_Vorliegender Text_.
The First Purge

Filmkritik: The First Purge

Blumhouse Productions haben nicht nur Horror in den Kinos in den vergangenen Jahren wieder salonfähig gemacht, sondern auch ein anderes Kunststück geschafft. Sie drehten Fortsetzungen, die besser waren als die Erstlinge. So geschehen unter anderem bei der „Purge“-Serie, deren vierter Teil namens „The First Purge“ jetzt in die Kinos kommt. Ein Prequel und gleichzeitig ein vierter Teil – kann das gut gehen?

James DeMonaco, der starke Mann hinter der Purge-Reihe, inszenierte und schrieb die ersten drei Filme, für den vierten steuerte er nur noch das Drehbuch bei. Hier übernahm Gerard McMurray die Regie, der vorher unter anderem als Produzent für das Rassismus-Drama „Nächster Halt: Fruitvale“ als Produzent arbeitete. Ein logischer Schritt, denn The First Purge hat fast ausschließlich afro-amerikanische und Latino-Darsteller und das Thema Rassismus nimmt hier breiten Raum ein – aber ist der Film auch gut?

The First Purge
Eigentlich wollte Nya die Purge in der Kirche aussitzen, gemeinsam mit Nachbarin Dolores.

The First Purge: Die Handlung

Die USA in naher Zukunft. Eine neue Partei, die „New Founding Fathers of Amerika“, kurz NFFA, hat die Mehrheit errungen und regiert nun das Land. Weil Unruhen und Gewalt stetig steigen, will die Regierung ein Konzept der Verhaltensforscherin Dr. May Updale (Marisa Tomei) testen. In Staten Island soll es die erste Purge geben – zwölf Stunden lang sind alle Verbrechen einschließlich Mord legal. Damit viele der Armen, die dort leben, auch zuhause bleiben, lobt die Regierung 5000 Dollar Belohnung für jeden aus.

_Datenabschnitt_.
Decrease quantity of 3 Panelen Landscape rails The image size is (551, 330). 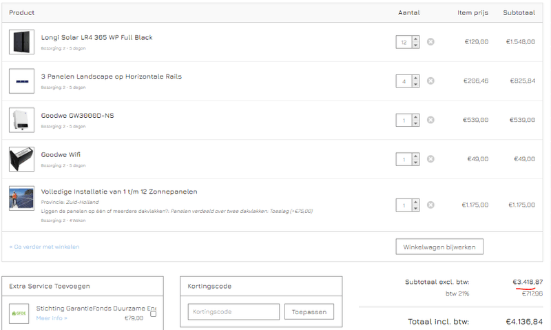(x=415, y=84)
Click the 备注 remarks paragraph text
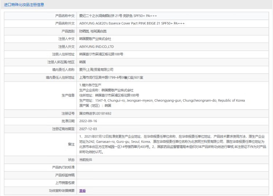273x196 pixels. pyautogui.click(x=171, y=144)
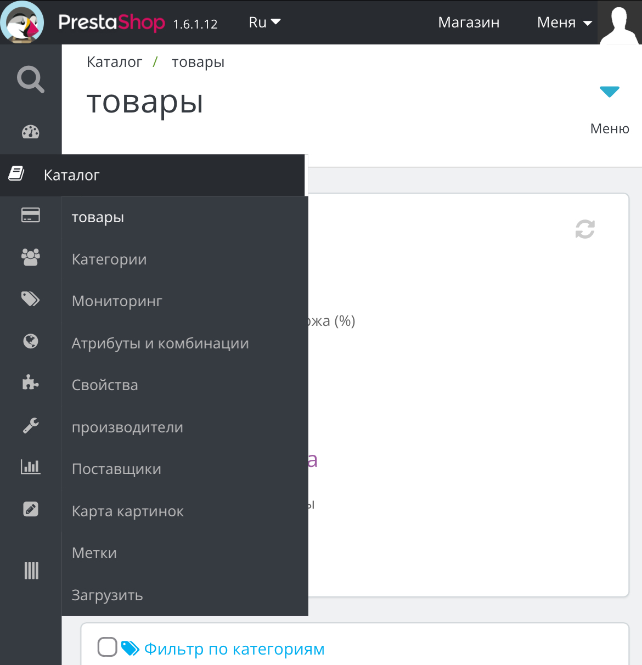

_Aufgabenstellung 1_.
Beantworten Sie anhand der Filmkritik zu „The First Purge“ diese Fragen:
(a) Der wievielte Teil der „Purge“-Serie ist „The First Purge“?
(b) Wer übernahm beim vierten Film die Regie?
(c) Wo soll die erste Purge stattfinden?
_Aufgabenstellung 2_. Schreiben Sie aus der Filmkritik zu „The First Purge“ den Abschnitt wortgetreu ab: Beginnen Sie bei den Worten „Die USA in naher“, und hören Sie nach den Worten „für jeden aus.“ auf.
_Aufgabenstellung 3_. Setzen Sie die Filmkritik zu „The First Purge“ im Anschluss an ihren letzten Satz fort.
Die Zeilen stammen aus einer anderen Quelle als der Text.

_Schriftliche Antwort 1_.
(a) Der vierte Teil.
(b) Gerard McMurray.
(c) In Staten Island.

_Schriftliche Antwort 2_.
Die USA in naher Zukunft. Eine neue Partei, die „New Founding Fathers of Amerika“, kurz NFFA, hat die Mehrheit errungen und regiert nun das Land. Weil Unruhen und Gewalt stetig steigen, will die Regierung ein Konzept der Verhaltensforscherin Dr. May Updale (Marisa Tomei) testen. In Staten Island soll es die erste Purge geben – zwölf Stunden lang sind alle Verbrechen einschließlich Mord legal. Damit viele der Armen, die dort leben, auch zuhause bleiben, lobt die Regierung 5000 Dollar Belohnung für jeden aus.

_Schriftliche Antwort 3_.
Und wer mitmacht und das Ganze per Kontaktlinsen-Kamera auch überträgt, dem winkt weiteres Geld. Für die Sozial-Aktivistin Nya (Lex Scott Davis), die selbst dort lebt, ist die Purge ein rotes Tuch. Ihr Ex-Freund Dmitri (Y’Lan Noel), den sie verlassen hat, als er sich zum Drogenkönig des Viertels aufschwang, hält auch nicht viel von der Purge. Er befürchtet, sie sei schlecht fürs Geschäft. Doch als die zwölf gesetzlosen Stunden beginnen, muss auch er bald einsehen, dass es nicht so einfach ist, sich aus der Purge herauszuhalten …

The First Purge: Klarer Angriff auf US-Politik

Begann die Reihe 2013 als Idee zu einem blutigen Home-Invasion-Thriller mit Ethan Hawke, so erkannte Autor James DeMonaco bald, dass hier mehr Potenzial ruhte. Und so waren die Nachfolger mit Frank Grillo als grimmigem (Anti)-Helden tatsächlich besser als Teil eins. Besonders im dritten Teil überspitzte er als Regisseur seine Version des Zivilisationsaussetzers deutlich satirisch, als er die Armen von dekadenten weißen Herrenmenschen und bigotten „Ehrenmännern“ blutigst niedermetzeln ließ.

Damit hatte McMurray, der neue Mann im Regiestuhl, wenig am Hut. Er drehte den neuen Film, der chronologisch an den Anfang der Saga gehört, komplett ohne Humor oder Satire, sondern mit bitterem Ernst. Der dem Stoff deutlich besser steht – und von der FSK auch gleich mit einer „ab 18“-Freigabe versehen wurde. Wenn hier Armut mit Hautfarbe gleichgesetzt wird und die Regierung ausschließlich aus weißen, alten Männern besteht, dann sind die Seitenhiebe auf die Republikaner und Trump kaum zu übersehen.

The First Purge
Aber weil ihr kleiner Bruder Mist baut, gerät Nya bald mitten hinein in die Blutnacht von Staten Island.

The First Purge: Wenig subtil und sehr vorhersehbar

McMurray und DeMonaco leisten sich trotz des passenden Ansatzes aber auch einige Schnitzer. So ist die Story arg vorhersehbar. Erfahrene Thriller-Fans wissen nach zehn Minuten schon ziemlich genau, wie sich diese erste Purge-Nacht entwickeln wird. Und auch der Twist, den der Film dem Zuschauer verkaufen will, kommt nach dem dritten Teil nicht mehr so überraschend. All das erzählt McMurray zusätzlich wenig subtil und mit teilweise extrem nervtötenden und maßlos übertriebenen Figuren.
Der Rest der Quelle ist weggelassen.